3 Eylül 2016 Cumartesi

Prototip

Şu sanki her zaman bir şeyler eksikmiş, sanki bir şeyler tam olmamış hissi var ya... işte o öldürdü beni. Sanki her ne konu ya da yapılan her ne olursa olsun sürekli eksik bir şeylerin var olduğu düşüncesi eksik olmuyordu kafamdan sadece. Ya olan şeylerde eksiklik vardı ya da olanlar bana yetmeyecek şekilde tasarlanmıştı bu dünyada. Belki de ben doyumsuzdum, ama doyuracak bir malzeme yoktu ki bu sofrada. Ben su ve ekmeğe razı gelsem, sofrada örtüden başka bir şeyin belirdiğini göremiyordum. Yanlış yerdeyim diye düşünmeden edemiyordum. Yanlış yer... Hesaplarıma uymuyordu dünya düzeni. Ya yanlış yerdeydim ya da hiç var olmamam gerekiyordu.
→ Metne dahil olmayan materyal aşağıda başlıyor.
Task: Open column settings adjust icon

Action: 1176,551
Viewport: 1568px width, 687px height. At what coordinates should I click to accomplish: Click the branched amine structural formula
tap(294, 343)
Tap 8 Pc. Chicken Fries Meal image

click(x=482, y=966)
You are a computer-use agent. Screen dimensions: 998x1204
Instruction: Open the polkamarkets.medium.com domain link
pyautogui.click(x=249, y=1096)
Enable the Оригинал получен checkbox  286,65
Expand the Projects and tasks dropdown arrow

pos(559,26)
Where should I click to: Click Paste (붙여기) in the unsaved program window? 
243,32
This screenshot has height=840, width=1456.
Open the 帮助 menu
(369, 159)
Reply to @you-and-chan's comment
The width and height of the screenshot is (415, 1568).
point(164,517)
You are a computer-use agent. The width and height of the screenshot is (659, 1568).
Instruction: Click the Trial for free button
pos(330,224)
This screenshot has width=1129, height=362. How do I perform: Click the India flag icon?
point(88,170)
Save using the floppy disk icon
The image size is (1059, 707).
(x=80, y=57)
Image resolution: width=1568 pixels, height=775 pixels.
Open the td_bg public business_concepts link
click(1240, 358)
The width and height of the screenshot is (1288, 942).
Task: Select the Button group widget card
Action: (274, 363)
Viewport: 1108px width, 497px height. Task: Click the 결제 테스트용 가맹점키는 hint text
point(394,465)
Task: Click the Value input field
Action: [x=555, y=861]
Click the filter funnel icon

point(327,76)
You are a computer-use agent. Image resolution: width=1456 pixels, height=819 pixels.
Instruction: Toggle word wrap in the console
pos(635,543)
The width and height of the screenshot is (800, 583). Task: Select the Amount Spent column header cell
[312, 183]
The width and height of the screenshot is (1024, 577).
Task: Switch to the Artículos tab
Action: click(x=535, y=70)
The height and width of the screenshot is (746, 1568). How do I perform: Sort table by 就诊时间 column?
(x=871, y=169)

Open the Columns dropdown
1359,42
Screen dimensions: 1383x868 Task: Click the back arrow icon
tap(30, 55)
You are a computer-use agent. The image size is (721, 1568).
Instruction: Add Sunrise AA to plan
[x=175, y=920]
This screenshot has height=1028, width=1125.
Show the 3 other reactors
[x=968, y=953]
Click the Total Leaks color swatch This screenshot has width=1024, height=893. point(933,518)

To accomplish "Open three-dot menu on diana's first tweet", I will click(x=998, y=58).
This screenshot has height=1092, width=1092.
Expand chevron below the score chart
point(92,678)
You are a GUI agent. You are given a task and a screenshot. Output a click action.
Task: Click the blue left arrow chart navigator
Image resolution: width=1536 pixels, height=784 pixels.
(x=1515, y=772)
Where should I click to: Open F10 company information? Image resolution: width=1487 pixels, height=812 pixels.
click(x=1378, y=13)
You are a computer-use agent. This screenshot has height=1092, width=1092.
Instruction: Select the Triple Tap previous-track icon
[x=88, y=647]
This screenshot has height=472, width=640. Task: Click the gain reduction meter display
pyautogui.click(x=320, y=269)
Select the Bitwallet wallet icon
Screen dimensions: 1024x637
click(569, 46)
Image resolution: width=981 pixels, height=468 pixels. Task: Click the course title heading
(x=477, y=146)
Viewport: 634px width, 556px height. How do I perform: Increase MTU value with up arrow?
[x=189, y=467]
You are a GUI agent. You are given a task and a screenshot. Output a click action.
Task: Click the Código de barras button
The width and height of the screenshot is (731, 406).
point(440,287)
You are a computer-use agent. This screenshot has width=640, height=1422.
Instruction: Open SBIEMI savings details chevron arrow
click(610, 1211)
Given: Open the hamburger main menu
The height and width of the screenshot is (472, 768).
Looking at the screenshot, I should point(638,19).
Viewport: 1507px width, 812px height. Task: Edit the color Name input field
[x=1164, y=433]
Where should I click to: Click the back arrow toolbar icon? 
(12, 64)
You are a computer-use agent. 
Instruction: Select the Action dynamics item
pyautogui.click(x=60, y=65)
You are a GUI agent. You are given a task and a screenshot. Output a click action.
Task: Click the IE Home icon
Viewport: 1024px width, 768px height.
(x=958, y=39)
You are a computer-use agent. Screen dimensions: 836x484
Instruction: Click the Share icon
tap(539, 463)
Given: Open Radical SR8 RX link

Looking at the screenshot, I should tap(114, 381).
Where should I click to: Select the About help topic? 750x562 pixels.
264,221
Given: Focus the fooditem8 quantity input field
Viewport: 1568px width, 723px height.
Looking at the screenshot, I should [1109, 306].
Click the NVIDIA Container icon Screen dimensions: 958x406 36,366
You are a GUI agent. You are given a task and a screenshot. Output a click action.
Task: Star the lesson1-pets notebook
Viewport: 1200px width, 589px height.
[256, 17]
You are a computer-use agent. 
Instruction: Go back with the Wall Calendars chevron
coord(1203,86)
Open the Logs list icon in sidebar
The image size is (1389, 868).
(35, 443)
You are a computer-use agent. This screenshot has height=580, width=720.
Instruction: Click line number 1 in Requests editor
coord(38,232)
Tanrı'nın dünyaya gönderdiği bir prototiptim belki de... başarısız bir prototip. Yaşam sınavını atlatamayan, hatta bu sınavdan nefret eden bir prototip. İnsanların düşünceleriydi sanırım bu sınavın en kazık soruları. Sınav kağıdında görmek istemeyeceğiniz cinsten sorular. Aşağılayıcı, iğneleyici, seviyesiz sorular; cevapları içlerinde saklı. Kim ne düşünüyorsa onu yapmak istiyordur demişimdir her zaman. Bir insan düşündüğü şeyin toplumda kötü algılanacağını hissettiği zaman, bu –toplum suçunu– karşısındakine sunmaya çalışır. Böylece kendi iç dünyalarını rahatlatmaya çalışıyordu insanoğlu sanırım. Ama bana çekici gelmiyor bunların hiçbiri. Niyadımı doldurup gitmek istiyorum sadece –zamanımın geleceği başka bir diyara doğru.